Methods used and developed in this study were centred on flood quantile estimation in ungauged catchments in the range of frequent to rare ARIs (2, 5, 10, 20, 50 and 100 years). A total of 586 catchments, located across the three states of eastern Australia (NSW, VIC and QLD), have been selected as the study catchments. The reason for selecting these three states (data-rich regions in the latest version of ARR 2019 (ed. Ball et al., 2019)) is that there are good numbers of high-quality stream gauging stations in these states that can be used in the proposed RFFA study. The results from the validation study (using a LOO) indicate that the kriging-based RFFA model performs best in QLD of the three states in eastern Australia, which is followed by NSW and VIC. The best (having RE value < 25%) and the worst (having RE > 100%) performing catchments in each state (NSW, VIC and QLD) have been identified for the developed kriging-based RFFA model.
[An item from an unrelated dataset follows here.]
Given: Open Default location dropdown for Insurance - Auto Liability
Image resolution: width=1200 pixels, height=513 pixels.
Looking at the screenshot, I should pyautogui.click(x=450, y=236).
In general, for all three states, it has found that the kriging-based RFFA model largely provides better flood quantile estimates for medium ARIs (10 to 20 years), i.e. for Q10 and Q20 models. Besides, the developed model is found to outperform the ‘RFFE model 2016’ overall. The spatial distributions of the RE values have shown that there is no noticeable spatial trend across the three states in eastern Australia. Also, it appears that it is difficult to generalise the findings from individual case studies which involve different levels of details on the region of interests.
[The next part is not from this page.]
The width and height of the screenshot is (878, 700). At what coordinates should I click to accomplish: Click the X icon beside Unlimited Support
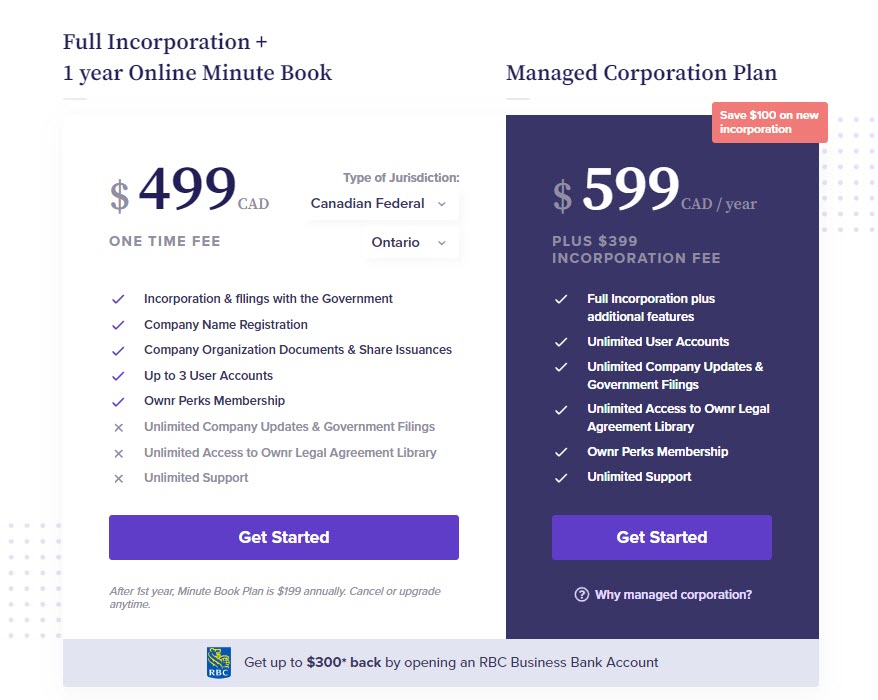(x=118, y=479)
The kriging-based RFFA models developed in this study were based on the flood database available up to the year 2011 for most of the catchments. It is expected that availability of a more up-to-date comprehensive database (in terms of both quality and quantity) will further improve the predictive performance of the method, which, however, needs to be investigated in future when such a database is available. For at-site FFA, a single standard distribution (LP3 distribution) is adopted, but the 586 catchments may not be fully represented by the selected distribution, and hence, other distributions should be tested. Some outliers can be seen for all six ARIs, which may need to be examined more closely for data errors or issues regarding the hydrology and physical characteristics of these catchments; if these catchments are deemed to be genuine outliers, they should be removed to enhance the performance of the kriging-based RFFA technique; however, this has not been undertaken in this study. All related variables such as seasonal runoff, flow duration curves, low flows and high flows are not included in the study to interpret the differences in performance of the kriging-based RFFA models in terms of the underlying climate and catchment characteristics. Despite these potential limitations, this study emphasises the usefulness of flood quantile estimates in ungauged catchments by exploiting the spatial correlation of flood data or flood statistics over geographical space in RFFA. A detailed comparative approach focused on the understanding of individual variables and how they are connected may provide more insights and eventually lead to better predictions across places (the different catchments/the regions of Australia) and across scales (small and large catchments, see Blöschl et al. 2013) than solely focusing on reproducing the flood quantiles. Some limitations of the adopted method are that this is applicable to the region where streamflow gauging density is relatively higher, and this does not consider catchment characteristics directly in model formulation. The future studies should focus on use of catchment characteristics in kriging, account for scaling effects and impacts of climate change in flood quantile estimation by kriging-based RFFA techniques.